Editorial: Are the major labels stifling creativity?

Think music is a dying art? Tired of facsimile bands, genre revivalists and album re-issues? You’re not the only one. It must seem that originality and vitality are waning but it certainly isn’t true. Wonderful music exists. It’s out there. It’s [sic] Magazines raison d’être to bring it to your attention.

But why isn’t it already on your radar? Putting it quite simply, the industry doesn’t want you to know. A small number of major labels control the market and it doesn’t suit their interests for you to discover that The Boxer Rebellion are better than Coldplay , Snowden are out in front of the Killers or Exit Calm blow Kings Of Leon away. Sounds crazy doesn’t it? Why would they suppress better music in favour of safer, generic acts? It’s because they’re playing it safe. They know they can turn a safe buck out of certain bands.


Innovation and creativity are being stifled by many of the major labels. The likes of NME, Uncut and Mojo won’t help you. They’re all in the industry’s pockets. To get the news, features and exclusives with the ‘name’ bands they’re forced into compromises over reviews etc. I can remember when Coldplay were unknowns. This was before ‘Yellow’. The NME featured them as ‘ones to watch’ for the forthcoming year. Yeah NME got one right. But add some perspective. They also mentioned Terris in the same article. Who? Exactly. We’re missing the point here. Where did NME get their list from? Was it:

a) Months of hard work by professional journalists, scouring the country to find us the best crop of unsigned acts.

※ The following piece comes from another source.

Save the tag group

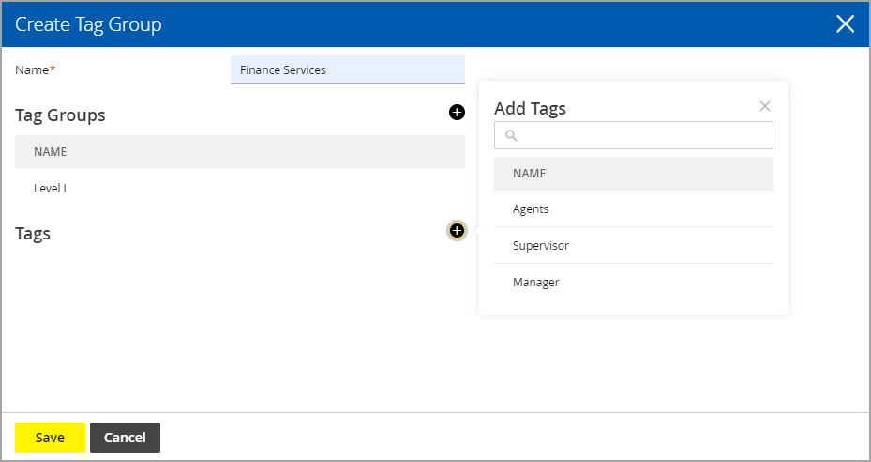pos(50,438)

b) EMI told them what to print.

See how easy it is? A self-fulfilling prophesy. Now do you think Coldplay were even signed because somebody thought Chris Martin was a talented songwriter? The truth is, some Suit in London probably told his A&R people to ‘find him a Travis’ This is indicative of today’s scene. The industry is far too reactive. It needs to be proactive. Music is art. Art is innovative. But creativity and innovation don’t always equate to inspired genius. They take hard work and nurturing. Not everyone is Mozart or Hendrix . The nurturing is sadly absent. If you don’t hit your target margins by album no 1 you’re pretty much finished. And this is the industry’s big mistake. Accountants are running the show. Since when did accountants have the best ears?

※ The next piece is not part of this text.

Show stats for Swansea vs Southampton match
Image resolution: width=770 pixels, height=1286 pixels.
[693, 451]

Now, before you say it, I accept that there’s a place for financial and managerial advice in any business. The difference is, you don’t usually see the accountant being the decision maker. There’s a good reason for this. The personality type and profile of an accountant tends towards caution. Indeed caution is part of their profession. Innovators and entrepreneurs are not accountants. Risk takers are not risk assessors. There’s a place for a good financial adviser and that is standing behind the CEO giving guidance. God knows Factory could have done with this when they were blowing millions on the Hacienda and Happy Mondays . But when you let the bottom-liners dictate everything you get….well, you get what we’ve got now. A jaded, generic industry where re-issues spark more interest than debut acts.

I wish the major labels could behave more like the major pharmaceutical companies. Some pharmaceutical firms play it safe; copying hit rival products as soon as it is legal to do so. However the leading manufacturers maintain a healthy Research and Innovations department. Revenues from their leading brands allow them to do this. It’s a risk like any investment but do you think they drop projects at the first setback? Of course not. Why don’t the major record labels do the same?

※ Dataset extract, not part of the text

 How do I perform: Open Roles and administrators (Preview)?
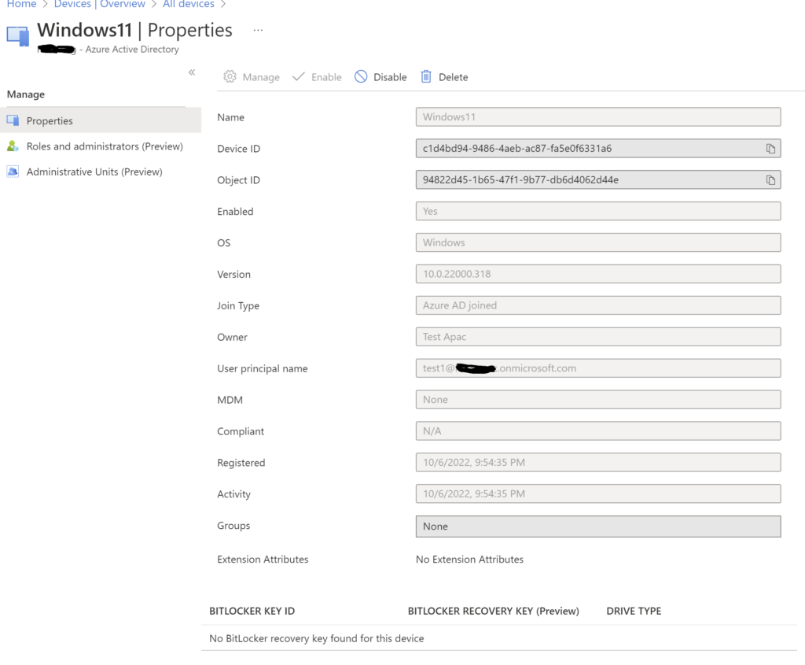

Once, a scientist tried to formulate the strongest super glue of all time. He failed. The resultant adhesive was so useless you could attach it to any surface and peel it harmlessly away afterwards. Thus, by accident, the ‘Post-it’ was born. The finance guy would never have sanctioned the research in the first place.

If Radiohead hadn’t written Creep, they’d have probably been dropped on the back of Pablo Honey.
No Kid A. No Ok Computer. No The Bends.

That’d be my message to the labels. Trust your ears. If a band is obviously special but their debut doesn’t sell, don’t just drop them. Take a good hard look at your own marketing and promotion branch. And if you don’t trust the ears of your A&R people…


Honestly the [sic] writer team would make better A&R people than most I’ve met. And we know what sells .

It isn’t just music. Fiction is in a similar malaise. Have you browsed the new book publications lately? Notice how many Da Vinci Code copyists there are? And how many celebrity authors there are? Going back to music I’m just tired of magical bands being let down whilst the mediocre, lowest common denominator acts are propelled towards the heavens. Keep your boy bands, keep your talent show winners and dinosaur acts by all means. Those are your Brand Names . Those are your revenue certainties. Just don’t forget the innovation. Creativity needs to be nurtured. That security blanket that the majors cling hold to must not be allowed to suffocate creativity.